> _ASSIGNMENT_
Take the entries that follow and return only the lines from the one with "Click the 2 / 5 survey progress bar" through the final line, leaving every picture behind.

> _DATA EXTRACT_
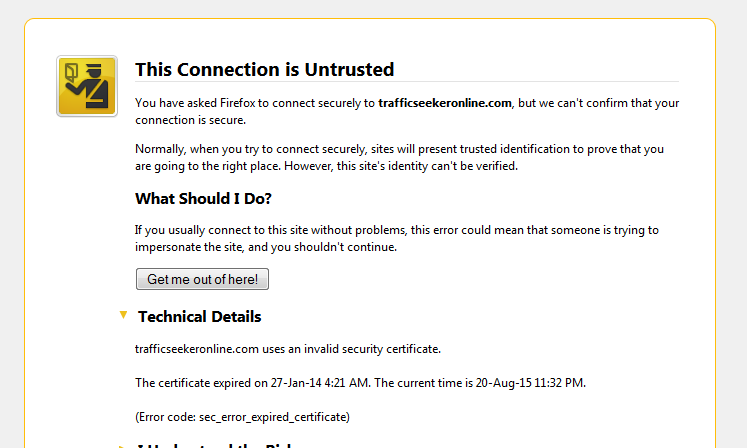Click the paragraph starting "If you usually connect"
The width and height of the screenshot is (747, 448).
coord(397,238)
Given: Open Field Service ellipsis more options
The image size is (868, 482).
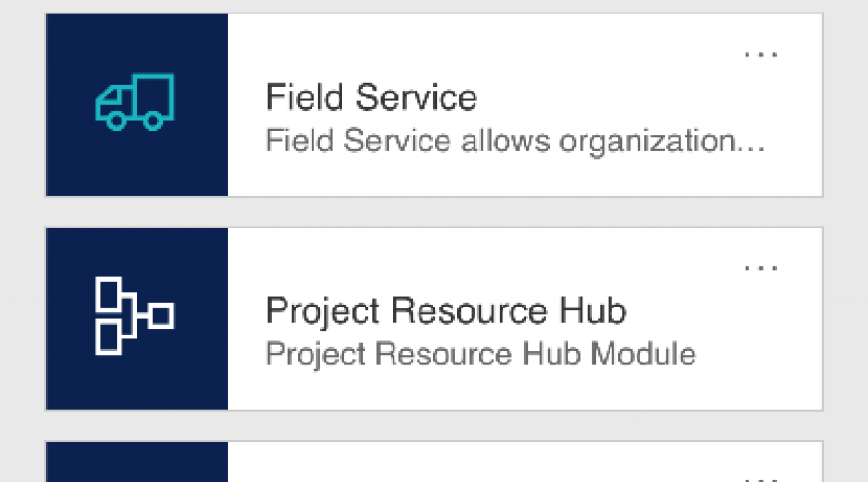Looking at the screenshot, I should point(761,54).
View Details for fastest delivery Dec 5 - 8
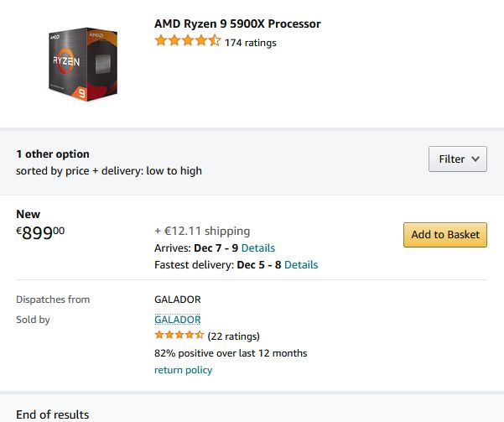 pyautogui.click(x=301, y=265)
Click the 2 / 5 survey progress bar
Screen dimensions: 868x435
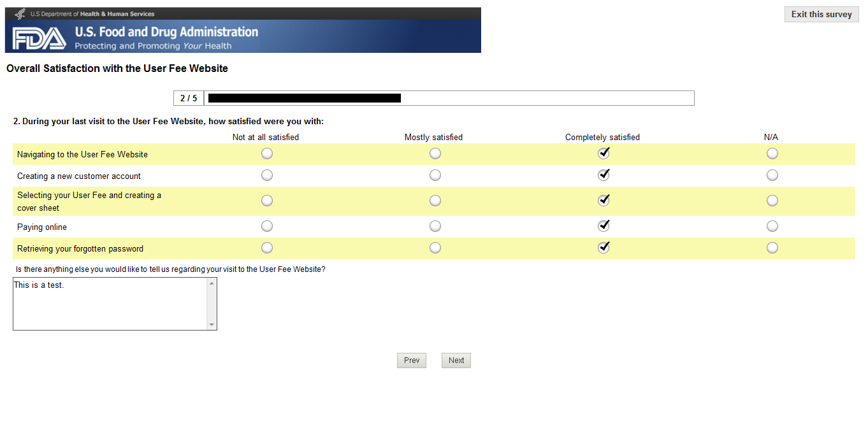[433, 98]
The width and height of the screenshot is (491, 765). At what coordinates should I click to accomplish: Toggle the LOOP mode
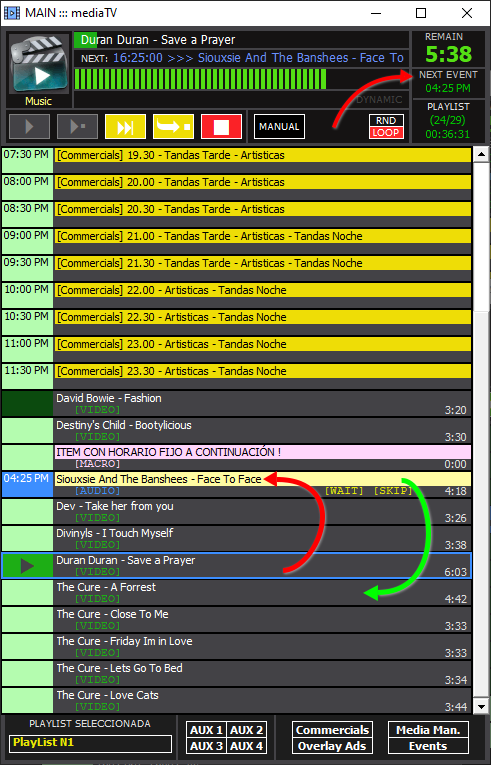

> _ANSWER BELOW_
Click the 2 / 5 survey progress bar
Screen dimensions: 868x435
[433, 98]
The width and height of the screenshot is (491, 765). At what coordinates should I click to accomplish: Toggle the LOOP mode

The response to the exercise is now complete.